The Weight of the Nation (NR, 2012, HBO)
At one point during the second of “The Weight of the Nation’s” four parts, a woman named Yolanda describes how, whenever people ask her how she lost so much weight, they instantly lose interest as soon as she reveals it came down to the same thing — diet and exercise — that has presided over weight loss conventional wisdom since losing weight became a human concern. It’s a fitting story, because a similar fizzling of interest doubtlessly awaits many who watch “Nation” and wait for it to say something that hasn’t been said already. That isn’t a knock against the documentary, which uses each 70-minute part to cover a segment of America’s obesity catastrophe in considerable and often personal detail.
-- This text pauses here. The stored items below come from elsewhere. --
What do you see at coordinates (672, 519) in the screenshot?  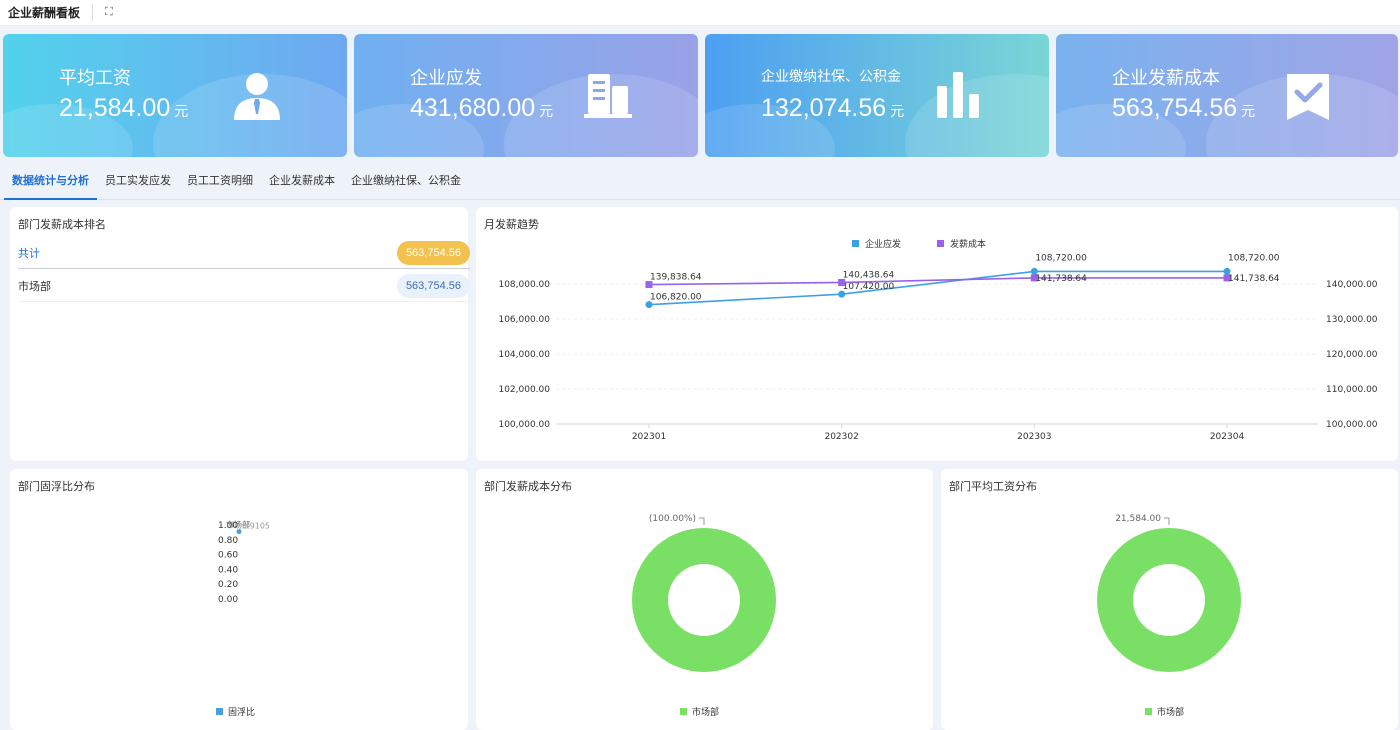 I see `slice-label: (100.00%)` at bounding box center [672, 519].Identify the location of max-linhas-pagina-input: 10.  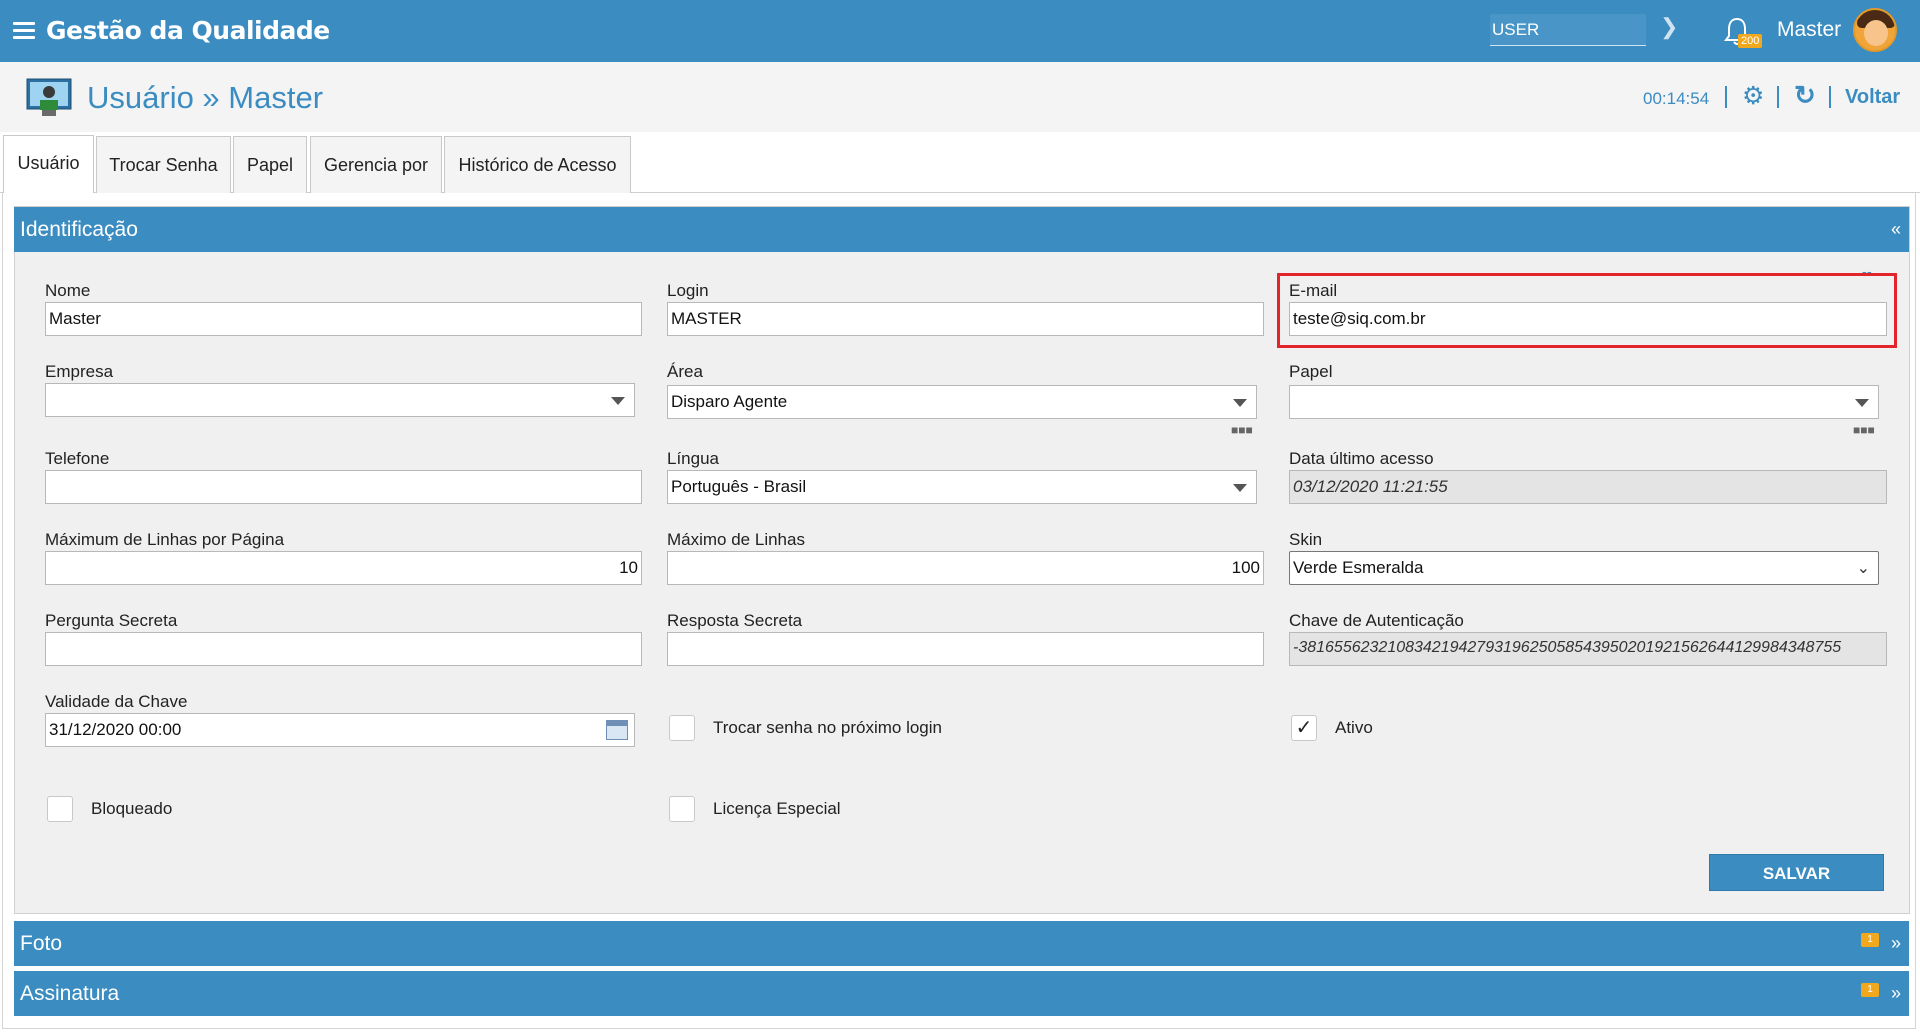
(344, 568).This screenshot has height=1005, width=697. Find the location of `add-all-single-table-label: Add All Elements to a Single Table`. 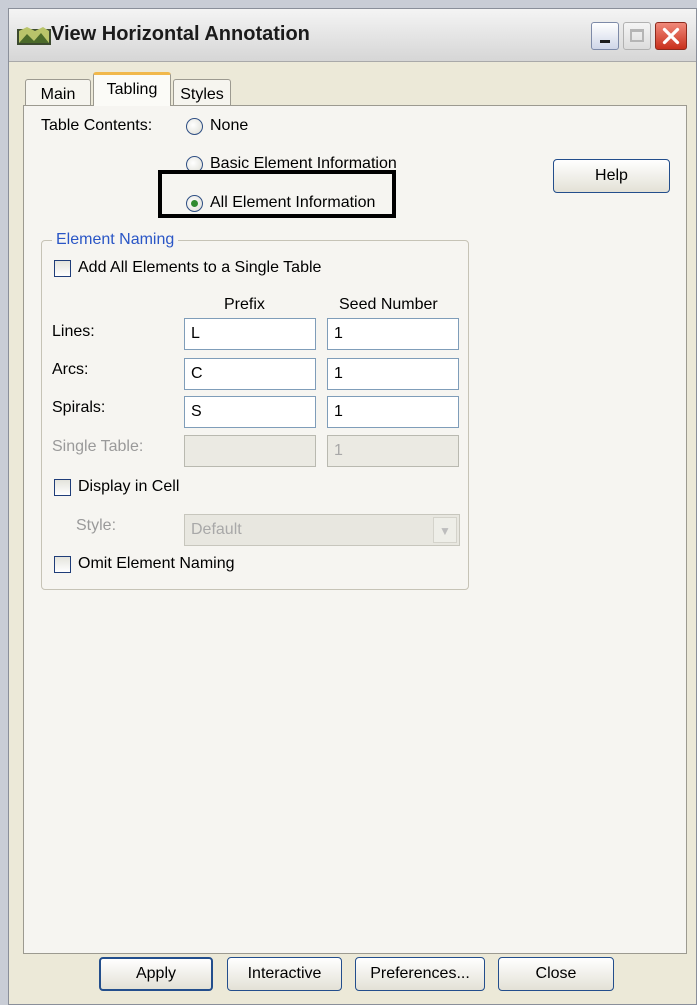

add-all-single-table-label: Add All Elements to a Single Table is located at coordinates (200, 268).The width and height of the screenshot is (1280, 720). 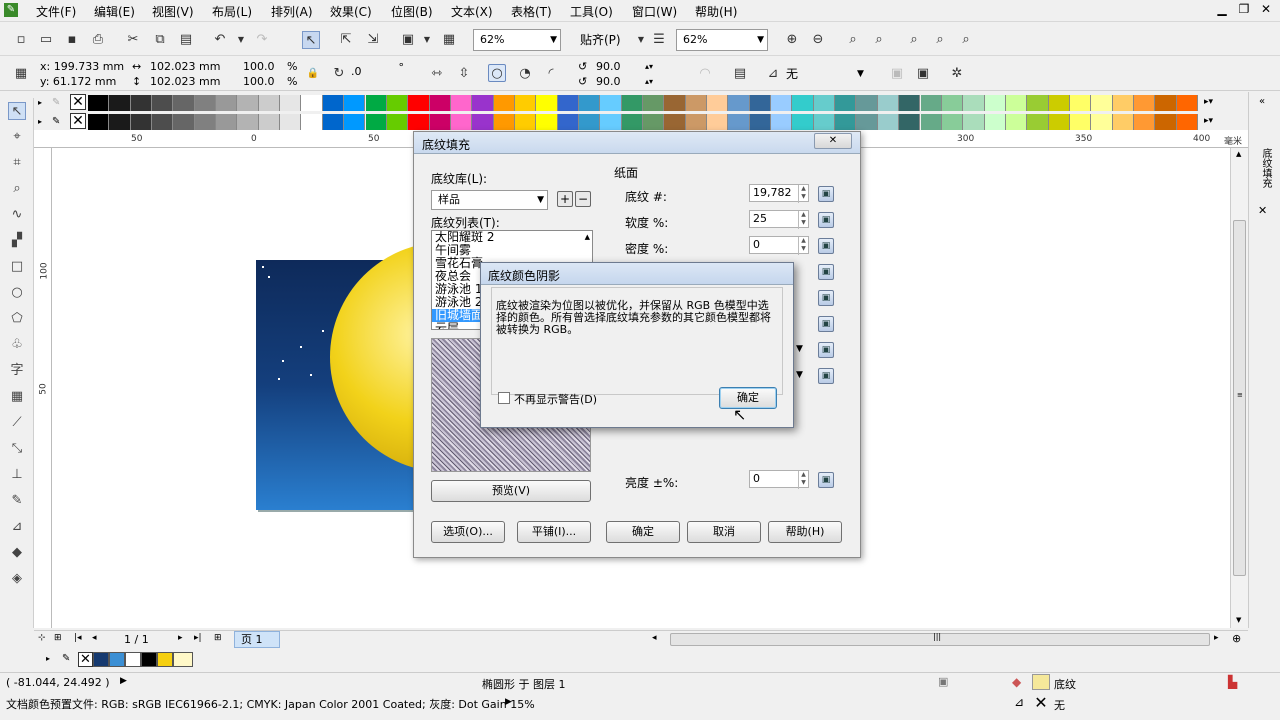 I want to click on prev-page-icon: ◂, so click(x=94, y=638).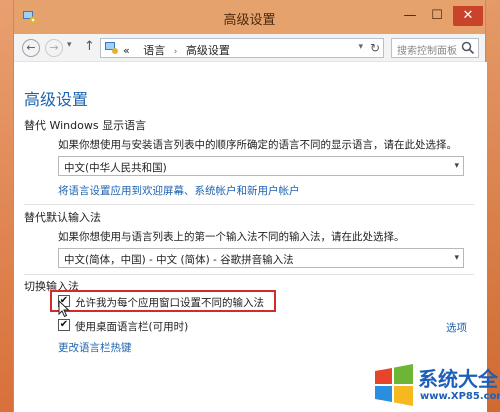 The height and width of the screenshot is (412, 500). I want to click on page-title: 高级设置, so click(56, 100).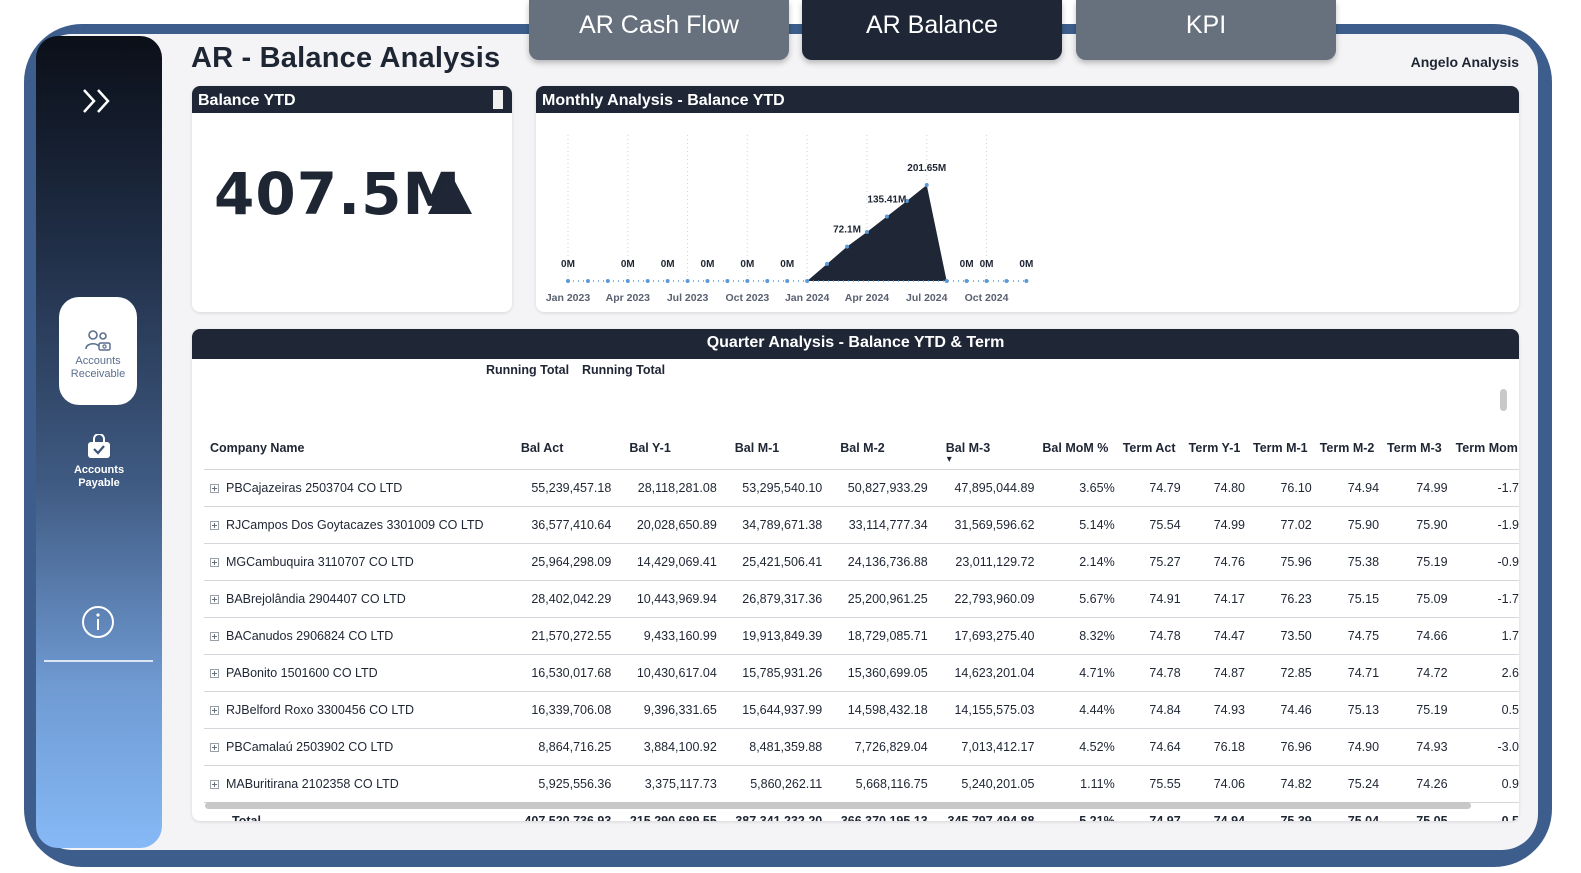  I want to click on horizontal-scrollbar, so click(838, 806).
But those waiting for some weight-loss secret they haven’t already heard are facing a similar fate as those expecting a miracle from Yolanda. And when “Nation” devotes most of its third and fourth segments to obesity-promoting forces (the prohibitive costs of producing as well as consuming healthy food, monster corporations using bottomless wallets to dazzle kids and the shortsighted lawmakers who associate nutrition programs with police states) that completely overmatch the comparatively grassroots efforts to stem the tide, it’s enough to come away with less hope than you had going in. “Nation” uses its final half hour to close on a very high note, and its point about tobacco companies looking similarly invincible once upon a time is well put. But the road from here to there is a winding one, and “Nation” rather fittingly does not sugarcoat the roadmap for a turnaround.
Extras: 12 bonus shorts, 20-page companion booklet.